Tradition of analysis

In our time, there has already emerged a certain tradition of analyzing what folklore is in literature, according to which equating creativity with standards is considered inappropriate: despite the label of “mass” novels, they have their own style, creative manner and, most importantly, the themes of the works. They “regenerated” from the depths of the soul eternal themes, the reader’s interest in which had been dormant since the beginning of the new era. The favorite themes of ancient authors are the village and the city, the historical connection of generations, mystical stories with a love-erotic overtones. A modern style of “direct” description of events is built on established historical images; traditional culture is presented in a modified version. The heroes of the works are characterized by a breadth of comprehension of life and psychological experience; descriptions of their characters are emphasized by reminiscences of the history and culture of our people, which most often appear in the author’s digressions and remarks.

Desacralization of folklore

Emphasis is placed on the visualization of paintings, which is carried out using increased dynamism in the presentation of events and the effect of understatement, which stimulates the reader to creative “collaboration”. In every novel, the hero exists in a world created by the author himself, with its own geography, history, and mythology. But when reading, the recipient perceives this space as already known, that is, he penetrates the atmosphere of the work from the first pages. The authors achieve this effect through the inclusion of various folklore schemes; that is, we are talking about “imitation of myth by non-mythological consciousness,” according to which folklore elements appear under their traditional context and acquire a different semantic meaning, but at the same time perform the function of identification by the reader of ancient meanings already known to him.

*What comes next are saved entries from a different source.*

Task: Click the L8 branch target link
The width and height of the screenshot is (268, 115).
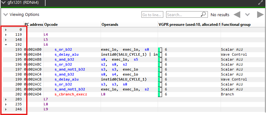Action: click(x=103, y=94)
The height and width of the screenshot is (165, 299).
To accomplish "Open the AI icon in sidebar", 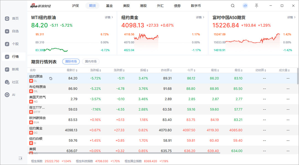I will (7, 95).
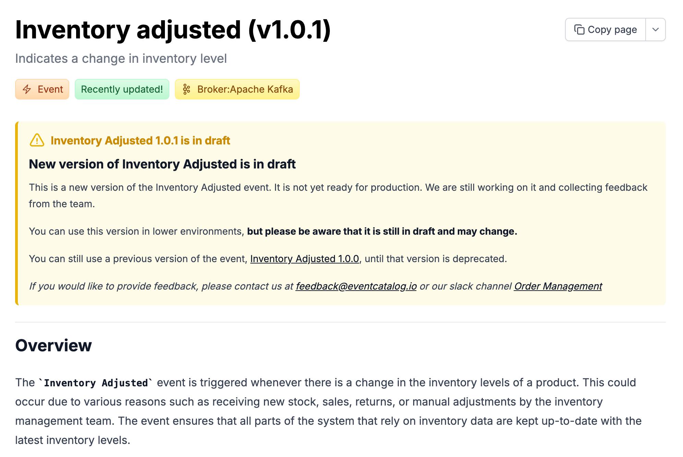This screenshot has width=683, height=457.
Task: Click the warning triangle icon in draft notice
Action: pos(37,140)
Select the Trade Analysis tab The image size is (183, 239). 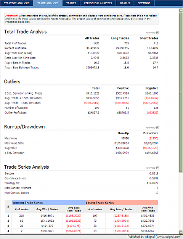tap(48, 3)
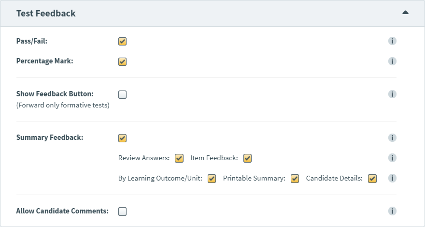The image size is (425, 227).
Task: Click the Test Feedback header title
Action: (x=46, y=13)
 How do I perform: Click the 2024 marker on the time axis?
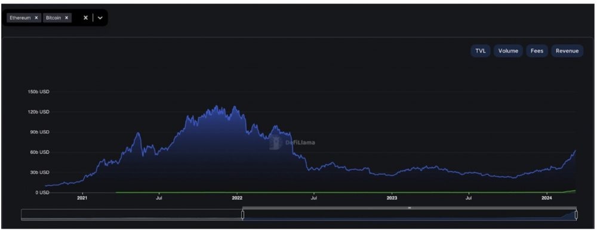547,198

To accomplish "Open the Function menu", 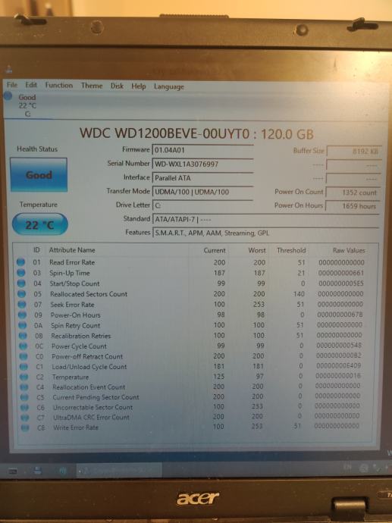I will coord(58,86).
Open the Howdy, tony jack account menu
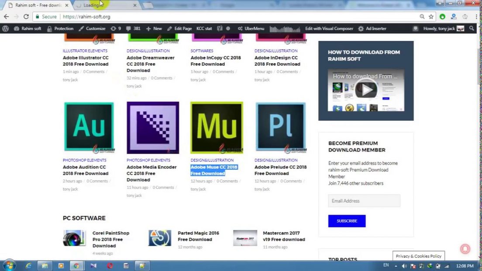This screenshot has height=271, width=482. tap(439, 28)
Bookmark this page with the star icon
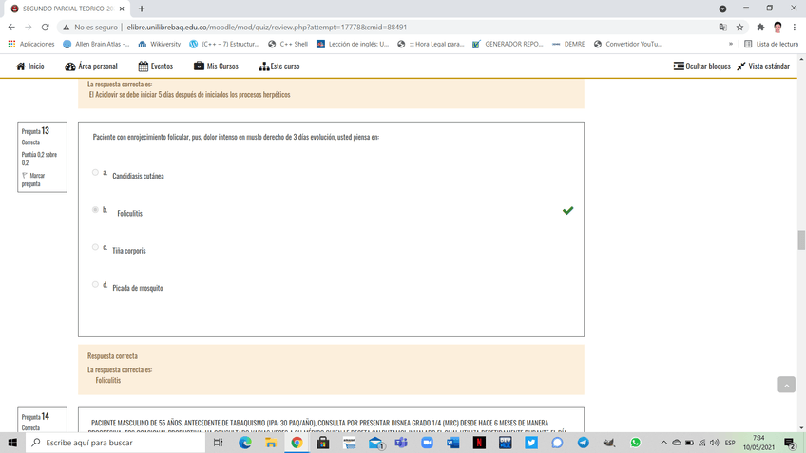 (x=739, y=28)
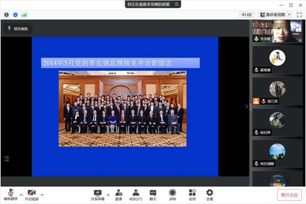This screenshot has width=306, height=204.
Task: Open the 演讲者视图 view dropdown
Action: point(276,15)
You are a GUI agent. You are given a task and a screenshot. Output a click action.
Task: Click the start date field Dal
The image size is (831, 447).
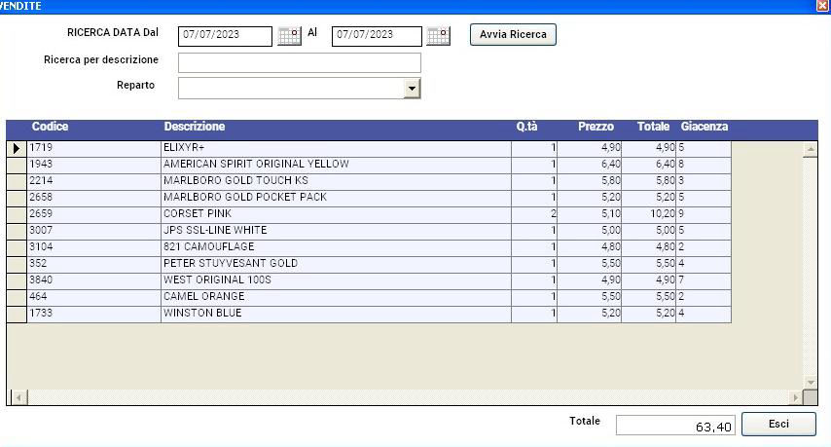[225, 36]
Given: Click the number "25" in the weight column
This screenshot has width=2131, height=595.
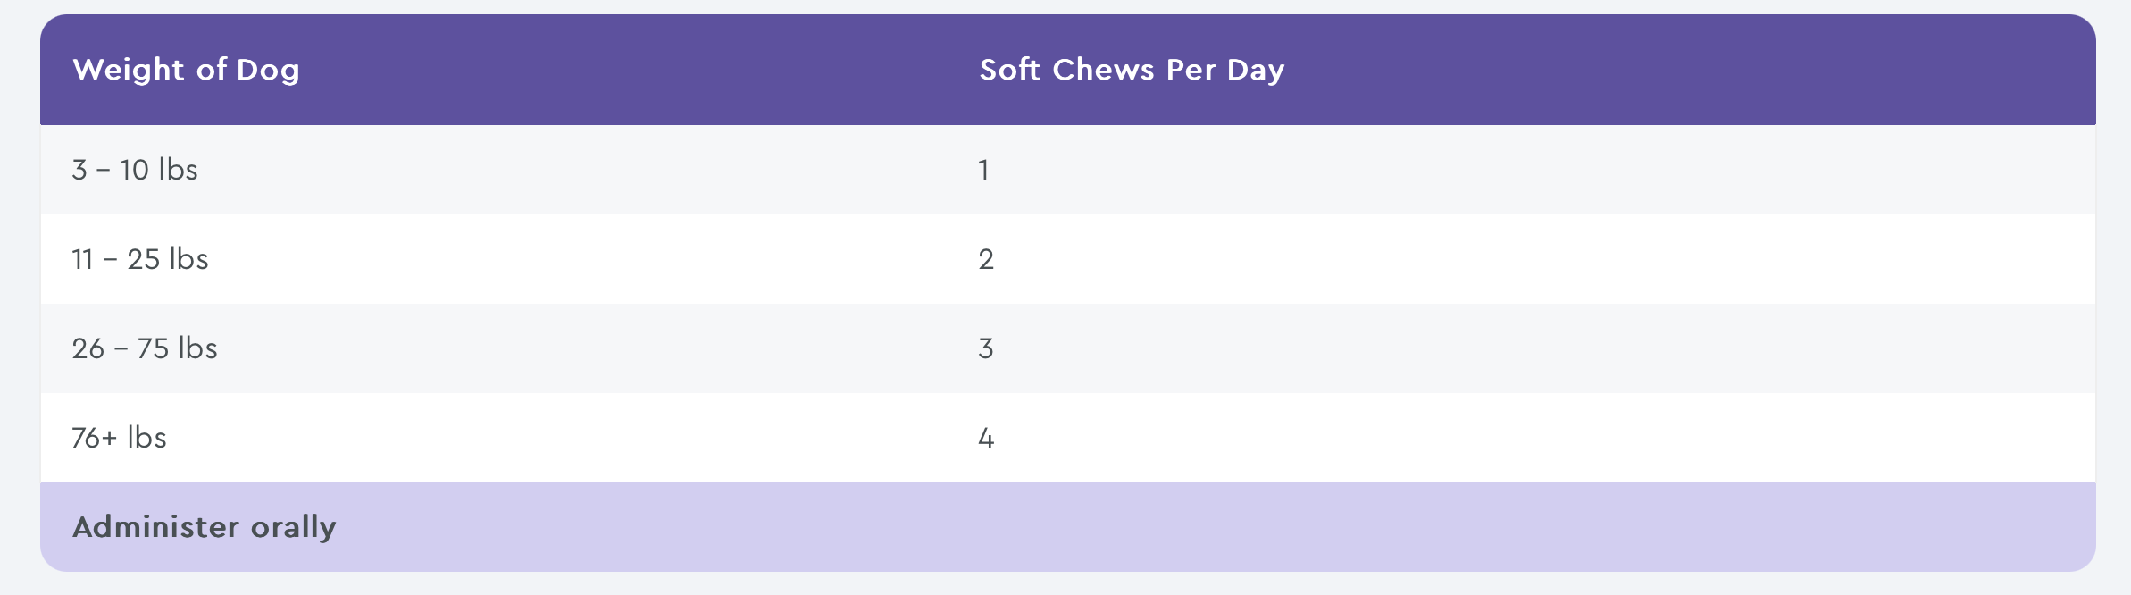Looking at the screenshot, I should click(x=143, y=259).
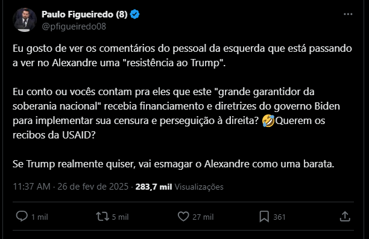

Thus, in the texts of mass literature there is a desacralization of traditions and folklore.

The phenomenon of modification of the past and present

The phenomenon of modification of the past and present can be traced even in the nature of the construction of almost all works. The texts are replete with proverbs and sayings, which makes it possible to convey the centuries-old experience of the people in a condensed, condensed form. The main thing in the works is that they act as elements of the hero’s monologues and dialogues - most often in this, characters are used as bearers of wisdom and morality. Signs and sayings also serve as a hint at the tragic fate of the heroes of that time. They carry a deep meaning; one sign can tell the hero everything.

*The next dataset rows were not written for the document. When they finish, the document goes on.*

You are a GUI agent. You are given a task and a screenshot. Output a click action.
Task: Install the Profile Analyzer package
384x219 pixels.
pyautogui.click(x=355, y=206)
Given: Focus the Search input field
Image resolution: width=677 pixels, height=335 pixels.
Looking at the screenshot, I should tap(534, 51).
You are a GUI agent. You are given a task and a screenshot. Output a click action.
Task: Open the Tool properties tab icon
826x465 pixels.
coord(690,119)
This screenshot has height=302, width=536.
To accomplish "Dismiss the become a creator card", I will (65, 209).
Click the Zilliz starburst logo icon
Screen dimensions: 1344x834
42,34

Folklore is the harmony of the inner world

So, a certain mythologization and reference to folklore in works is a natural and as integral part of the created world as the specificity of the peasantry, ethnic flavor and live, real broadcasting. Mass literature is built on the “basic models” of the consciousness of the reader of a given nation (which are based on “initial intentions”). In works, such “original intentions” are precisely folklore elements. With the help of folklore motifs, there is a closeness to nature, harmony of the inner world, and other functions of folklore fade into the background, a simplification of sacredness occurs.